It seems like every company is cashing in on high protein being the newest “fad-diet” trend — but could this trend be a good thing? I’m a student in the Personal Fitness Trainer program and a competitive powerlifter/gym enthusiast. To maintain and develop muscle and strength, I centre my nutrition around hitting my protein goals. However, I believe that everyone could benefit from getting more protein in their diet than the amount suggested by Health Canada (0.8g per 1kg of bodyweight).
Protein helps you grow and maintain muscle mass and takes longer to digest than carbohydrates and fats — meaning protein is more satiating and can potentially help curb cravings for foods that are less nutritious.
This doesn’t mean you should neglect sources of carbohydrates, fats or fibre. Carbohydrates are your body’s “go-to” source of energy, healthy fats are essential for regulating hormonal health and absorbing fat-soluble vitamins and fibre is important for gut health.
But what makes a food item a “good” source of protein?
I personally go by the 10:1 ratio: for every 10 calories, a good protein source should also have at least 1g protein.
For example, if something has 10g of protein or more for every 100 calories, I consider that a great source of protein. Chicken breast, tuna, turkey breast, Greek yogurt and cottage cheese are all examples. To maintain and build muscle mass, I try to aim for 1g of protein per every lb of bodyweight, as opposed to the 0.8g per kg suggested by Health Canada.

Many companies are releasing “high protein” versions of food items. Starbucks and Tim Hortons are selling protein lattes, and you can find high protein versions of snacks like Doritos and Pop-tarts. But you may be wondering if these items are truly high in protein, or if companies have started using “protein” as a buzzword to cash off people trying to be more health conscious.

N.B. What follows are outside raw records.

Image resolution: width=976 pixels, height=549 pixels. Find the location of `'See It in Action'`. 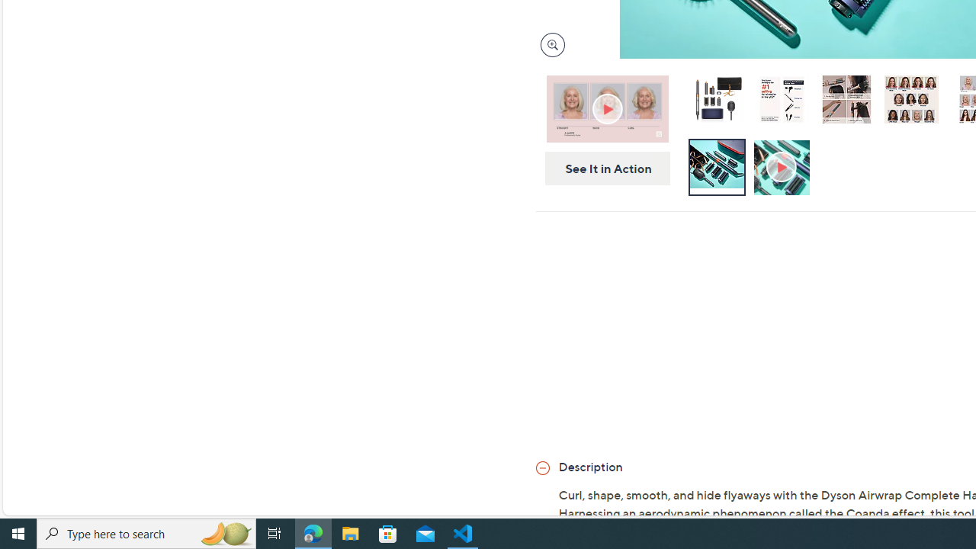

'See It in Action' is located at coordinates (601, 168).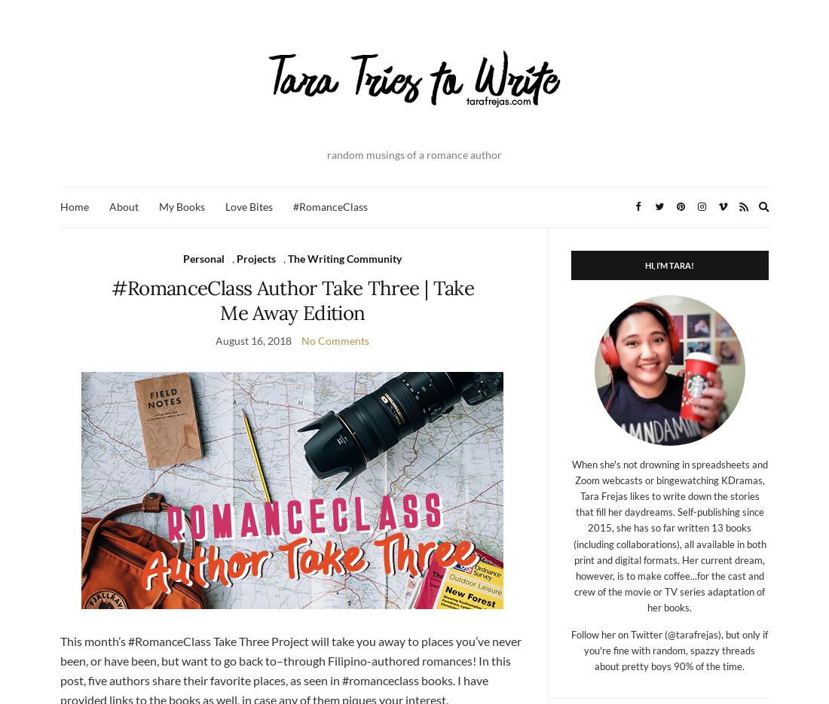 The image size is (829, 704). What do you see at coordinates (668, 264) in the screenshot?
I see `'HI, I’M TARA!'` at bounding box center [668, 264].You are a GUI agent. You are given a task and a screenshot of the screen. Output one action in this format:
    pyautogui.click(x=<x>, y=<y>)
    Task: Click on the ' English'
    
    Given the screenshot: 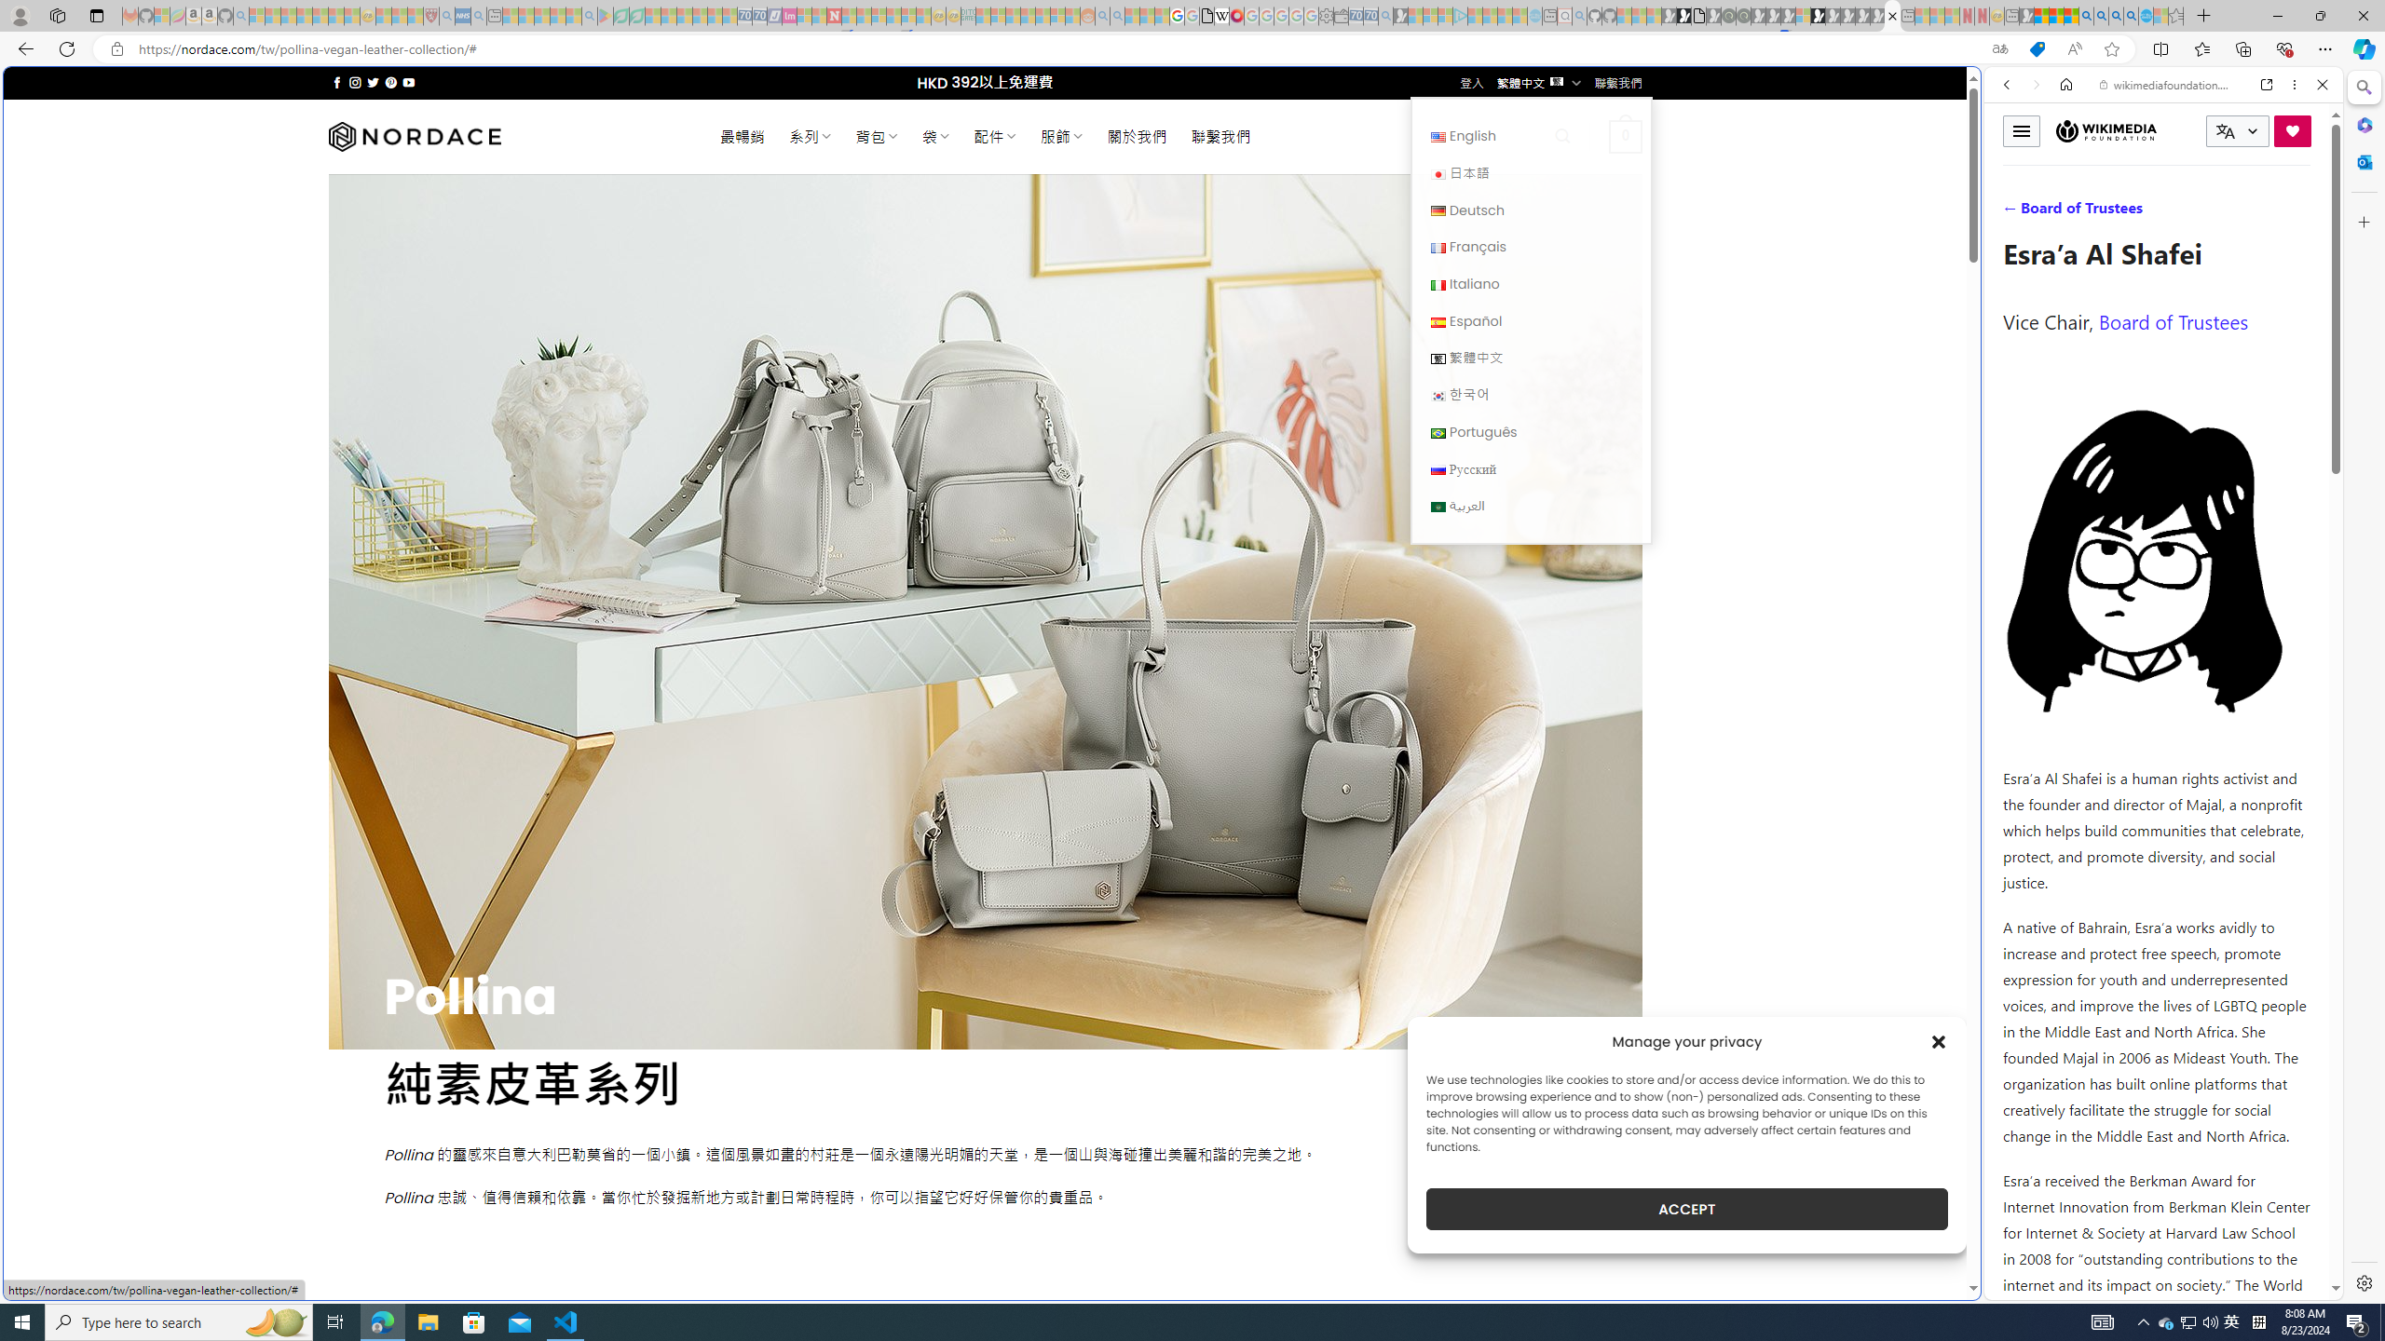 What is the action you would take?
    pyautogui.click(x=1529, y=135)
     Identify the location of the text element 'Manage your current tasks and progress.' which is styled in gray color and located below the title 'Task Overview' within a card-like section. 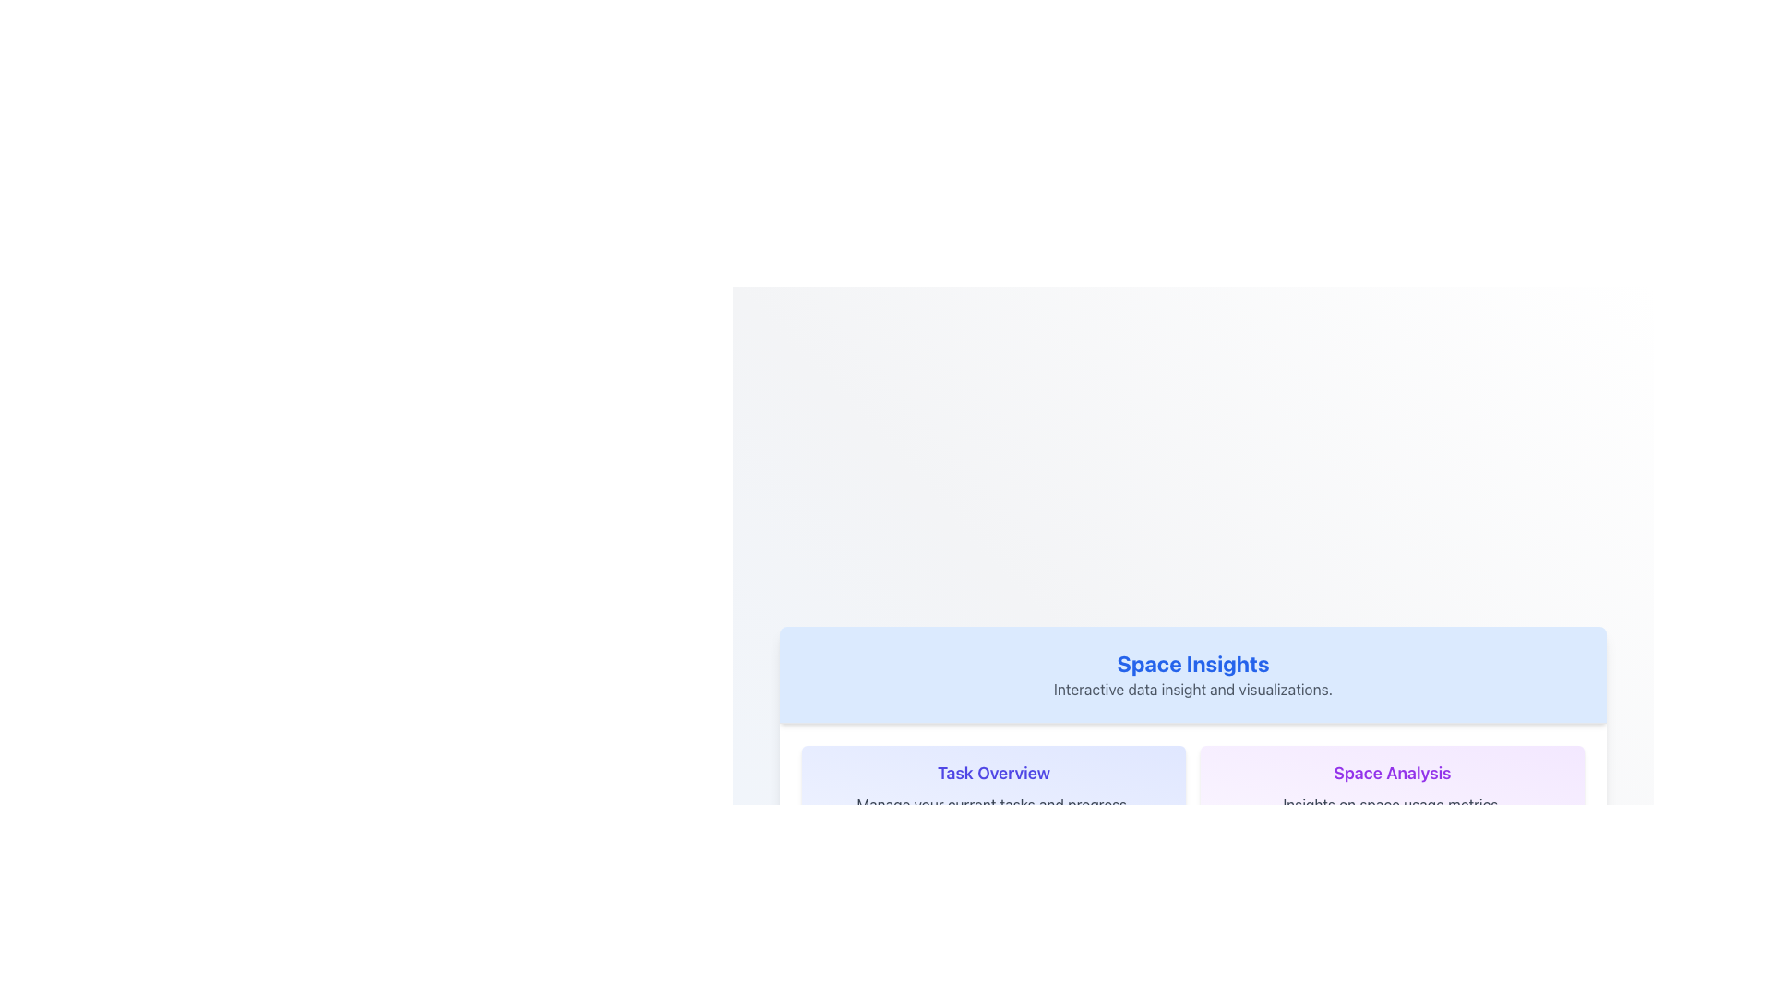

The answer is complicated. These protein snack options (most of which are ultra-processed) can be convenient, but a high protein diet should aim to centre whole foods as main sources of protein.
And a lot of items labeled “high protein” aren’t much higher in protein than their regular counterparts. Most protein pastas only have a couple more grams of protein per package. Protein cereals often put the amount of protein per serving on the front of the box, but these amounts are after adding milk. It’s important to be aware of what your health goals are and look at nutrition labels rather than trusting the front of the package.
Social media is also part of the reason “high protein” became a trend. Many creators have recipes on how to make high-protein versions of your favourite foods, which makes cooking satisfying foods while hitting your nutrition goals more accessible. Two of my favourites are Tom Walsh and Liv Carbonero.
So, is high protein truly a new “fad diet”, or could it improve the health of Canadians? I will always advocate for high protein being a great health choice as long as other macronutrient, fiber and vitamin and mineral intake needs are still being met. Although companies may be using “high protein” as a marketing buzzword, I believe the high protein diet trend may be a good thing for the health of Canadians.
Always talk to a registered dietician about your nutrition goals, but whole food sources of proteins will always be more nutritious than ultra-processed foods labeled as high protein. And with balance and consistency, everything can be enjoyed in moderation while still maintaining good health.